SOBRE O EXERCÍCIO:
Dê continuidade à reportagem sobre a israelense Shir e a busca pela família biológica no Brasil, começando logo após a última frase apresentada.

Shir está entre os 22 estrangeiros que a PM de SC conseguiu encontrar a família brasileira. A maioria deles, 18, são de Israel, comenta o major. E não é por menos. As autoridades brasileiras estimam que entre 1,5 mil e três mil crianças foram traficadas ou adotadas de forma fraudulenta por famílias israelenses na década de 80. Grande parte delas no sul do Brasil.
Foi Shir quem procurou a família
Rosi sabia da existência da irmã caçula. Robson também. Mas nem tinham ideia de onde ela estava. Chegaram até a esquecer da caçula. Eu era muito jovem quando ela nasceu. Tinha só 17 anos. Nem me lembrava mais da existência dela, confessa a irmã.
Shir tinha a faca e o queijo na mão pra buscar a família biológica. Ela tem todos os documentos de adoção do Brasil e isso ajudou a encontrar a família, diz o major Marcus Claudino, que coordena o programa SOS Desaparecidos, da PM catarinense. Foi ele quem coordenou as investigações e chegou até a família Elias. O major ajudou muito. Fez todos os contatos, reconhece a moça israelense.
Adotada por uma família de classe média, a garota vive em Herzliya, encostadinha na famosa Telavive, a segunda maior cidade de Israel.
Ao DIARINHO, Shir disse que sempre soube que era adotada. Há uns quatro anos, começou a procurar a família. Fui na internet e tiveram algumas pessoas que quiseram cobrar pra encontrar minha família, mas eu não quis pagar, contou, através da tradutora.

ENTRADAS FORNECIDAS:
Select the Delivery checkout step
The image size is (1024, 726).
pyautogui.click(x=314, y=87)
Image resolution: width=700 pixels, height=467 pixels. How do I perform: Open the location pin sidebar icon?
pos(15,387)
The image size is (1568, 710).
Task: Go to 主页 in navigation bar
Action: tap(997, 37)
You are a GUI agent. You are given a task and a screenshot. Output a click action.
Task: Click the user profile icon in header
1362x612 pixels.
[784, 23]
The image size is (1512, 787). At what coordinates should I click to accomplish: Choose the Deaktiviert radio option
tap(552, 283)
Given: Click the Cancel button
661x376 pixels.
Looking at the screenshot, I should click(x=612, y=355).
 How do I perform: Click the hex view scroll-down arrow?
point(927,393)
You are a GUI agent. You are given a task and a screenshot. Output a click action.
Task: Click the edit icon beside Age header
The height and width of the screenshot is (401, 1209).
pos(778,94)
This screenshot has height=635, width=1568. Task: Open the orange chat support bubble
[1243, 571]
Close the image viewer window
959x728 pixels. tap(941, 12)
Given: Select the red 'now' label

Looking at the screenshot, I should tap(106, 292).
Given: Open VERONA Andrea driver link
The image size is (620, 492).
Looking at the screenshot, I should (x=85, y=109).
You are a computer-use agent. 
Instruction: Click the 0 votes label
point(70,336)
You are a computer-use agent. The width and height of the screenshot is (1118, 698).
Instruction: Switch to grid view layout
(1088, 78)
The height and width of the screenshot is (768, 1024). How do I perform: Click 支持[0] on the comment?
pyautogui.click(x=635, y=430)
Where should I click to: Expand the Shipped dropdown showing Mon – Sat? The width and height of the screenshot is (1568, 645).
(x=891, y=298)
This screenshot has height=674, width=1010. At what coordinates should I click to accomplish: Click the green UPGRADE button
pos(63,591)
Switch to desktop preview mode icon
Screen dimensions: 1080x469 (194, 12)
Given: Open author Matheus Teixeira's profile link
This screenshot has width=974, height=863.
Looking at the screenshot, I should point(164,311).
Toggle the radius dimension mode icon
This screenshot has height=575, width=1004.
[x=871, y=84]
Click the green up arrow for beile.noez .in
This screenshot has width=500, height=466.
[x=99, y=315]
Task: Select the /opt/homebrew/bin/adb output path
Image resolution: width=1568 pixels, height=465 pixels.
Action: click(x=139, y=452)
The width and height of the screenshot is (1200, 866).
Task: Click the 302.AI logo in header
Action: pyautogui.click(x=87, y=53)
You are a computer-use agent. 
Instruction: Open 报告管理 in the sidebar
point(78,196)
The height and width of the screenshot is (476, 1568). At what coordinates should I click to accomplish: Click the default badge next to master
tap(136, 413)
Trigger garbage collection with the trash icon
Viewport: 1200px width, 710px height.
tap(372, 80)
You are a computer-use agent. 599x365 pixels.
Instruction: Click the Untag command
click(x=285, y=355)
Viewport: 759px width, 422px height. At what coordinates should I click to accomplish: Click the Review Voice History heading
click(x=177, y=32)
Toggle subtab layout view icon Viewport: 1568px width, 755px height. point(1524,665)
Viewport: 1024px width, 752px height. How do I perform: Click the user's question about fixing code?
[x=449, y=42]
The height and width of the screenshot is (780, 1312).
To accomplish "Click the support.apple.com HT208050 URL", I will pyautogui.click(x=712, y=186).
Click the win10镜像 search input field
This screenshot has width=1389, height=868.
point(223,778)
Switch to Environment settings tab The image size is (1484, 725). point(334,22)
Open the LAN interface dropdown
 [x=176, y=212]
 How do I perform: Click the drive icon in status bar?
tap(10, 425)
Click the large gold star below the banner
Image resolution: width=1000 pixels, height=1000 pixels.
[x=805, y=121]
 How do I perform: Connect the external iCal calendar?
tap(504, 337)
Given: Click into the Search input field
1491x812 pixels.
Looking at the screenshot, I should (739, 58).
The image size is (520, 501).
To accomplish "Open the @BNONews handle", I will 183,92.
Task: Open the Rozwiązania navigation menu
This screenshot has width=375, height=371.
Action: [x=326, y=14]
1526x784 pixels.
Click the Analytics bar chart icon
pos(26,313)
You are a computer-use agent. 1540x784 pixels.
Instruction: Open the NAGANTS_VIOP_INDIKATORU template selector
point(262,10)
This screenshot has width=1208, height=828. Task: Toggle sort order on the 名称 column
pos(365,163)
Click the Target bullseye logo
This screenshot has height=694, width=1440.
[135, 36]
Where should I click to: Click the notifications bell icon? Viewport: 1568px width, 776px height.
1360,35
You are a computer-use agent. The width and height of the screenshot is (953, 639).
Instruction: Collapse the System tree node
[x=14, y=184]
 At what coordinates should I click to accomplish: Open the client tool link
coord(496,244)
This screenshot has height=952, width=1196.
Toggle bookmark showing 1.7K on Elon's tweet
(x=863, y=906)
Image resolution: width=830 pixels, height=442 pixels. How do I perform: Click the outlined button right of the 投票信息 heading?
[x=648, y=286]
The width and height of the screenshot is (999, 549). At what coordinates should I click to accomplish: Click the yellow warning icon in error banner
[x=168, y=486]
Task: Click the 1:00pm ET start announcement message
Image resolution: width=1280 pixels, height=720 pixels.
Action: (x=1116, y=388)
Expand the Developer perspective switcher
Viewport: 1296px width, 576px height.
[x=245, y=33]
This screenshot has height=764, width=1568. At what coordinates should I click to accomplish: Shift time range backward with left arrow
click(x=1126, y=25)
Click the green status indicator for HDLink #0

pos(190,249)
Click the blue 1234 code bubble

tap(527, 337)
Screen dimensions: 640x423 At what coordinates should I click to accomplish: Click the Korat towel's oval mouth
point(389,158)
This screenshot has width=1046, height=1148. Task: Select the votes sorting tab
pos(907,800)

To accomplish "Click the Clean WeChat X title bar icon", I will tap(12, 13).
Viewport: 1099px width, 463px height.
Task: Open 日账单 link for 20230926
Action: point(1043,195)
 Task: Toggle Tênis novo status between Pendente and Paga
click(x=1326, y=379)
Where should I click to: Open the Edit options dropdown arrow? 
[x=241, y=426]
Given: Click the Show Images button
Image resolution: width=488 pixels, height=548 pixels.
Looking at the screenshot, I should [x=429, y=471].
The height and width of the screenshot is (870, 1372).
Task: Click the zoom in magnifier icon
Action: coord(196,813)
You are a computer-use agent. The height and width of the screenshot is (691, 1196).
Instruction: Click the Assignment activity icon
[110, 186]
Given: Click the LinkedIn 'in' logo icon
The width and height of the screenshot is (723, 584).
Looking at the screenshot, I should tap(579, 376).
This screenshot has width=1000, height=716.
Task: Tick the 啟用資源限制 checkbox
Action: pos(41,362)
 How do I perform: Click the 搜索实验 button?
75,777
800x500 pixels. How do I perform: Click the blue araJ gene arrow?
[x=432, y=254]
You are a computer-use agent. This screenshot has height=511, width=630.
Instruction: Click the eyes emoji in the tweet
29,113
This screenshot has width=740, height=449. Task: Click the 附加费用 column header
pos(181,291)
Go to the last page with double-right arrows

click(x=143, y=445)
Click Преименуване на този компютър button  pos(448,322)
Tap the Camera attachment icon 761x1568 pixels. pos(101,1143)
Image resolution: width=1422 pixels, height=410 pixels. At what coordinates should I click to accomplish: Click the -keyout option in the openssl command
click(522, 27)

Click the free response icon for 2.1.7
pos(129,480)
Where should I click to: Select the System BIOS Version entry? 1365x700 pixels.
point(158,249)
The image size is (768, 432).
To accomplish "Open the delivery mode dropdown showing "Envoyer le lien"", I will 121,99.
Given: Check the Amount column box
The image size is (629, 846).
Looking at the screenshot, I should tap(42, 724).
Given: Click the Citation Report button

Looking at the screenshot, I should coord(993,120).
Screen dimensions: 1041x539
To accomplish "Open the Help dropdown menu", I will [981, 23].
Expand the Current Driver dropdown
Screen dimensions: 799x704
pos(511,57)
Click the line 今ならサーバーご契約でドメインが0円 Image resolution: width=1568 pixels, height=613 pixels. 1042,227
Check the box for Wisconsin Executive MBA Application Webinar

RESULTADO DO EXERCÍCIO:
O drama começou a chegar ao fim quando descobriu o programa SOS Desaparecidos. O próprio major Marcus assumiu o caso. E tudo foi muito rápido. A gente demorou praticamente uns 20 dias pra fazer o levantamento, fazer todas as confirmações das informações, fazer o contato com a família, conta. Os documento de adoção que Shir enviou para o oficial da PM foram fundamentais pra que o major encontrasse o rastro.
Quase enfartei
Era 2 de fevereiro quando Rosi, a irmã mais velha, recebeu uma ligação que a surpreendeu. Era o major Marcus informando que havia encontrado sua irmã caçula, adotada há mais de 29 anos. Quase enfartei. Jamais esperava uma coisa dessas, diz Rosi, que logo botou a família em polvorosa com a boa nova. Ficaram impactados com a notícia, mas ficaram felizes depois, lembra o coordenador do SOS Desaparecidos.
Os primeiros contatos entre os irmãos e o restante da família foram através do Facebook e por Whatsapp. Eu comecei a conversar com ela dia 2 de março, pelo Whatsapp, e através dessas conversas ela perguntou se a gente gostaria de conhecer ela, recorda-se Vanessa da Silva, 24, nora de Rosi. Pronto, tava dada a largada pro encontro acontecer de fato. Ah! O tradutor do Google foi essencial pra eles a se comunicarem.
Sem condições de criar os filhos
Logo de pequena, Rosi foi morar com a avó em Biguaçu. A mãe, Marlene, não tinha condições de criá-la. Depois nasceu Robson. Nove anos mais tarde veio a bebê que hoje se chama Shir. A minha mãe já tinha o Robson pequeno e não tinha condições de cuidar de mais um. Aí deu pra adoção, conta a mais velha das filhas de Marlene, que não sabia que a caçulinha tinha ido pra Israel num esquema que já foi apontado pela polícia Federal como tráfico de bebês.
Marlene não tocava no assunto. Mesmo quando sofreu com o câncer e foi morar com a irmã Leia, em Floripa, não trouxe o passado à tona. A família desconhece quem é o pai da criança.